▸ WHAT YOU HAVE TO DO: Please reproduce these rows verbatim, starting with the line that contains "I will coord(13,181)." and going on through the final line of the rows.

++++ PROVIDED INFORMATION

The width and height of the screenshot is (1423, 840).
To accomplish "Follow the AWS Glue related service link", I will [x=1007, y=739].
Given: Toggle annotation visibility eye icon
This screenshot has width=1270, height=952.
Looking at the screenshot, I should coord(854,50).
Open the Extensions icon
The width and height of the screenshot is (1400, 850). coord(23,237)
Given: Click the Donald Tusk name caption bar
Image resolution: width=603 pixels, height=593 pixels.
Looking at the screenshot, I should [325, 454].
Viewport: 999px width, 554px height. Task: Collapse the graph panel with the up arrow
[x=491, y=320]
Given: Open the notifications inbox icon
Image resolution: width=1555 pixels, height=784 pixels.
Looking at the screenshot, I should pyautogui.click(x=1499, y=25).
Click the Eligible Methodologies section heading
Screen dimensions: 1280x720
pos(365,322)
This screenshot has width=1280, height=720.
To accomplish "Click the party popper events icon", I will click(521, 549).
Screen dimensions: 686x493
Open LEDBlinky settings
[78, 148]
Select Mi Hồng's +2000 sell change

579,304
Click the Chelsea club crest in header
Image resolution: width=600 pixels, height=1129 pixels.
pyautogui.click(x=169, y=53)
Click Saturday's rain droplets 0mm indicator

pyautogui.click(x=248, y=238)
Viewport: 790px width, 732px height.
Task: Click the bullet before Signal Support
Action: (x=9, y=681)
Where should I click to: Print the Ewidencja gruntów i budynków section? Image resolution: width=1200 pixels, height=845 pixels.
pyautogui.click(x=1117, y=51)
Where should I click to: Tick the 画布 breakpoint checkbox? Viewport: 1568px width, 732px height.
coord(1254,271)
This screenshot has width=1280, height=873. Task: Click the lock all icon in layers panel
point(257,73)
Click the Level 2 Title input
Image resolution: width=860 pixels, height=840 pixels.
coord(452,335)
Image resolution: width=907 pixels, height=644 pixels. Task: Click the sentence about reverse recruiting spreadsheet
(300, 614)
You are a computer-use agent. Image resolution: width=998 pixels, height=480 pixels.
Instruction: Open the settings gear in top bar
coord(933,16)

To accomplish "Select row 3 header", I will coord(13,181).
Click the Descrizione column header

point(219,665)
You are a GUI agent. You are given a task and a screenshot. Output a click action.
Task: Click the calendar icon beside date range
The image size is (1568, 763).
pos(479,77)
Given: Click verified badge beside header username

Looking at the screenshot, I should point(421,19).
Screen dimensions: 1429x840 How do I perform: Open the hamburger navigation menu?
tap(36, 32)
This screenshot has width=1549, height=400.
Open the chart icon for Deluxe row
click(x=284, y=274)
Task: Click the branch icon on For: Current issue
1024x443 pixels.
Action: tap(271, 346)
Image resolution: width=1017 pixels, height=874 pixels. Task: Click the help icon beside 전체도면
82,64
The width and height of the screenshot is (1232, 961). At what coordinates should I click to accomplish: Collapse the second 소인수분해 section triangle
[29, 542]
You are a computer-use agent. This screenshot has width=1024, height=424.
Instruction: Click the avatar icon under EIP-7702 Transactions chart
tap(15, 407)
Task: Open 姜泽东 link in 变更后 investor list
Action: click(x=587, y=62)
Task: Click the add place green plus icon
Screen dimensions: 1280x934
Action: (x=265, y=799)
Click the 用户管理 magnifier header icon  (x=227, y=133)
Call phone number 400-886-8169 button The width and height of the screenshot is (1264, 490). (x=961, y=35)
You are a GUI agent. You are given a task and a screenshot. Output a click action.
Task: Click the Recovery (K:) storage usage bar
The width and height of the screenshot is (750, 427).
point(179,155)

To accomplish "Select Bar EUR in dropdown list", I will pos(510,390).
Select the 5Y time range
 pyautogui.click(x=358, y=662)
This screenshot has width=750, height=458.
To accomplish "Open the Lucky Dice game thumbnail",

++++++++

▸ SOLUTION TO THIS EXERCISE:
To accomplish "Select row 3 header", I will coord(13,181).
Click the Descrizione column header

point(219,665)
You are a GUI agent. You are given a task and a screenshot. Output a click action.
Task: Click the calendar icon beside date range
The image size is (1568, 763).
pos(479,77)
Given: Click verified badge beside header username

Looking at the screenshot, I should point(421,19).
Screen dimensions: 1429x840 How do I perform: Open the hamburger navigation menu?
tap(36, 32)
This screenshot has width=1549, height=400.
Open the chart icon for Deluxe row
click(x=284, y=274)
Task: Click the branch icon on For: Current issue
1024x443 pixels.
Action: tap(271, 346)
Image resolution: width=1017 pixels, height=874 pixels. Task: Click the help icon beside 전체도면
82,64
The width and height of the screenshot is (1232, 961). At what coordinates should I click to accomplish: Collapse the second 소인수분해 section triangle
[29, 542]
You are a computer-use agent. This screenshot has width=1024, height=424.
Instruction: Click the avatar icon under EIP-7702 Transactions chart
tap(15, 407)
Task: Open 姜泽东 link in 变更后 investor list
Action: click(x=587, y=62)
Task: Click the add place green plus icon
Screen dimensions: 1280x934
Action: (x=265, y=799)
Click the 用户管理 magnifier header icon  (x=227, y=133)
Call phone number 400-886-8169 button The width and height of the screenshot is (1264, 490). (x=961, y=35)
You are a GUI agent. You are given a task and a screenshot. Output a click action.
Task: Click the Recovery (K:) storage usage bar
The width and height of the screenshot is (750, 427).
point(179,155)

To accomplish "Select Bar EUR in dropdown list", I will pos(510,390).
Select the 5Y time range
 pyautogui.click(x=358, y=662)
This screenshot has width=750, height=458.
To accomplish "Open the Lucky Dice game thumbnail",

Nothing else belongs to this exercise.